Volumetric analysis was performed by calculating the normalized hypothalamus volume as:

$${{V}_{hypoth{al}_{norm}}=V}_{hypothal}/{V}_{ICV}*{V}_{{ICV}_{mean}\left(control\right),}$$
(1)

where \(V\) denotes the automatically segmented volume of individual hypothalamus or ICV, respectively, and \({V}_{{ICV}_{mean}\left(control\right)}\) is the average ICV volume of controls. The multiplication by the mean intracranial volume of the control group was performed to rescale the hypothalamic volume; here, we followed the procedures of previous volumetric analyses (e.g.27.

Statistical analysis

Since manual delineations were not available for the entire dataset, a quality check of the automated segmentation was performed based on the outliers detected in the predicted hypothalamus volume and ICV. Outliers were identified using the interquartile range (IQR) method, where any value falling outside the range [Q1-1.5*IQR; Q3 + 1.5*IQR] was classified as an outlier. These detected outliers (5 controls, 21 ALS, 1 PLS, i.e. less than 5% in each group) were excluded from the calculation of the average normalized hypothalamic volume to ensure the robustness and accuracy of the results.

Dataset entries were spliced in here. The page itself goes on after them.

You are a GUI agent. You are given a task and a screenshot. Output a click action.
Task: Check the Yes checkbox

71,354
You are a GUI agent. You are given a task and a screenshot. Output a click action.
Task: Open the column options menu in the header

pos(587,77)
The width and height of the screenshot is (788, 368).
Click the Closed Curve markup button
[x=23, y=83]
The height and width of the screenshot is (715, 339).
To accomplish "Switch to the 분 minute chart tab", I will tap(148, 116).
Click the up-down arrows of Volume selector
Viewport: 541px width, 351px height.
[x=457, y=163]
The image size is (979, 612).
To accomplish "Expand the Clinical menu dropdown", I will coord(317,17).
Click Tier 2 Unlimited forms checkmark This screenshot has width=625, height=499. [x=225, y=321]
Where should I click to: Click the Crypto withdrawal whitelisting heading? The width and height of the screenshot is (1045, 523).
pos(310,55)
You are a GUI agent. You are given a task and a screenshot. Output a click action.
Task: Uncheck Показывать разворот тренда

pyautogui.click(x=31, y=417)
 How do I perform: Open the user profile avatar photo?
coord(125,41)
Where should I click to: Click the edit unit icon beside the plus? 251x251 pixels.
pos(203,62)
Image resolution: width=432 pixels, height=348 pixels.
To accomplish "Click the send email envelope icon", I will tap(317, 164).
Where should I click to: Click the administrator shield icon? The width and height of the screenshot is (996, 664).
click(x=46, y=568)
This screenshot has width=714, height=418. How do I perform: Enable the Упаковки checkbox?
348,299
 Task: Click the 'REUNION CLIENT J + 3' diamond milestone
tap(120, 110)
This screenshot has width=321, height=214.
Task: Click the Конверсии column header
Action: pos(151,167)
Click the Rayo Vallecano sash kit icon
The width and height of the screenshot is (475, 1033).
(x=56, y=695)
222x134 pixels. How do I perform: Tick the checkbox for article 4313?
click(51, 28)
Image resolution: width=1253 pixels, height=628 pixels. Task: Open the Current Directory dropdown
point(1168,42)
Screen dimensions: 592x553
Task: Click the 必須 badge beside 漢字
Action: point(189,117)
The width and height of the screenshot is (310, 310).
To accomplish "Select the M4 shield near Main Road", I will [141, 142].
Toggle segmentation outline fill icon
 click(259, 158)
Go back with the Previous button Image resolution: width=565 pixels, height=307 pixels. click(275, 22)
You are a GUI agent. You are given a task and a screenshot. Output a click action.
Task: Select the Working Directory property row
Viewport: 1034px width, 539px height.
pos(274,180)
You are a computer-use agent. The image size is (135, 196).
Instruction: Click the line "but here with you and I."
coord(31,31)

The differences between ICV normalized hypothalamus volumes in the control and the ALS group were assessed applying unpaired t-test after testing for normality by Shapiro–Wilk test; since normal distributions were the case in all tests, the application of a non-parametric test was not necessary. A p-value < 0.05 was assumed statistically significant.

Association analyses between hypothalamic atrophy and clinical parameters were performed by Pearson correlation (after testing for normal distribution).